1 files changed, 7 insertions, 54 deletions
diff --git a/libs/ardour/audio_diskstream.cc b/libs/ardour/audio_diskstream.cc
index 4e8e2bf12d..9a562acf9e 100644
--- a/libs/ardour/audio_diskstream.cc
+++ b/libs/ardour/audio_diskstream.cc
@@ -793,7 +793,7 @@ AudioDiskstream::process (nframes_t transport_frame, nframes_t nframes, bool can
 			playback_distance = nframes;
 		}
 
-		phi = target_phi;
+		_speed = _target_speed;
 
 	}
 
@@ -819,63 +819,16 @@ void
 AudioDiskstream::process_varispeed_playback(nframes_t nframes, boost::shared_ptr<ChannelList> c)
 {
 	ChannelList::iterator chan;
-	
-	// the idea behind phase is that when the speed is not 1.0, we have to 
-	// interpolate between samples and then we have to store where we thought we were. 
-	// rather than being at sample N or N+1, we were at N+0.8792922
-	// so the "phase" element, if you want to think about this way, 
-	// varies from 0 to 1, representing the "offset" between samples
-	uint64_t    phase = last_phase;
-	
-	// acceleration
-	int64_t     phi_delta;
-	
-	// index in the input buffers
-	nframes_t   i = 0;
-
-	// Linearly interpolate into the speed buffer
-	// using 40.24 fixed point math
-	//
-	// Fixed point is just an integer with an implied scaling factor. 
-	// In 40.24 the scaling factor is 2^24 = 16777216,  
-	// so a value of 10*2^24 (in integer space) is equivalent to 10.0. 
-	//
-	// The advantage is that addition and modulus [like x = (x + y) % 2^40]  

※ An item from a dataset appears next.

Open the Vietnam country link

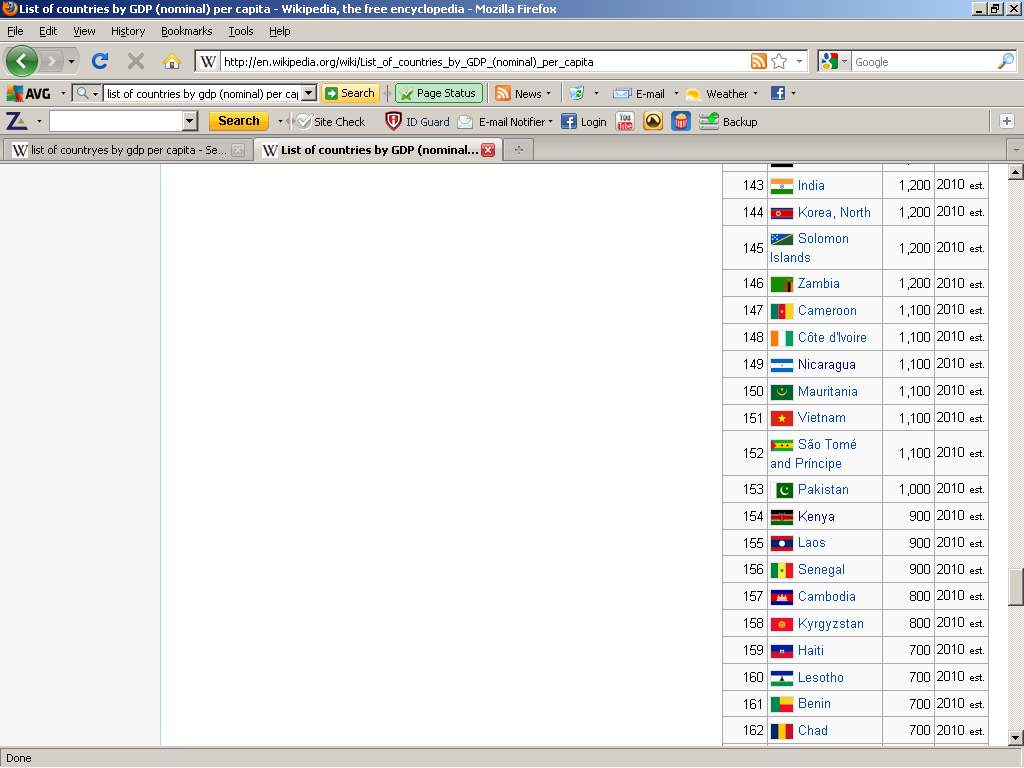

-	// have no rounding errors and no drift, and just require a single integer add.
-	// (swh)
-	
-	const int64_t fractional_part_mask  = 0xFFFFFF;
-	const Sample  binary_scaling_factor = 16777216.0f;
-
-	// phi = fixed point speed
-	if (phi != target_phi) {
-		phi_delta = ((int64_t)(target_phi - phi)) / nframes;
-	} else {
-		phi_delta = 0;
-	}
 
+	interpolation.set_target_speed (_target_speed);
+	interpolation.set_speed (_speed);
+	
 	for (chan = c->begin(); chan != c->end(); ++chan) {
-
-		Sample fractional_phase_part;
 		ChannelInfo* chaninfo (*chan);
 
-		i = 0;
-		phase = last_phase;
-
-		for (nframes_t outsample = 0; outsample < nframes; ++outsample) {
-			i = phase >> 24;
-			fractional_phase_part = (phase & fractional_part_mask) / binary_scaling_factor;
-			chaninfo->speed_buffer[outsample] = 
-				chaninfo->current_playback_buffer[i] * (1.0f - fractional_phase_part) +
-				chaninfo->current_playback_buffer[i+1] * fractional_phase_part;
-			phase += phi + phi_delta;
-		}
-		
-		chaninfo->current_playback_buffer = chaninfo->speed_buffer;
-	}
-
-	playback_distance = i; // + 1;
-	last_phase = (phase & fractional_part_mask);
+		playback_distance = interpolation.interpolate (
+				nframes, chaninfo->current_playback_buffer, chaninfo->speed_buffer); 
+	}	
 }
 
 bool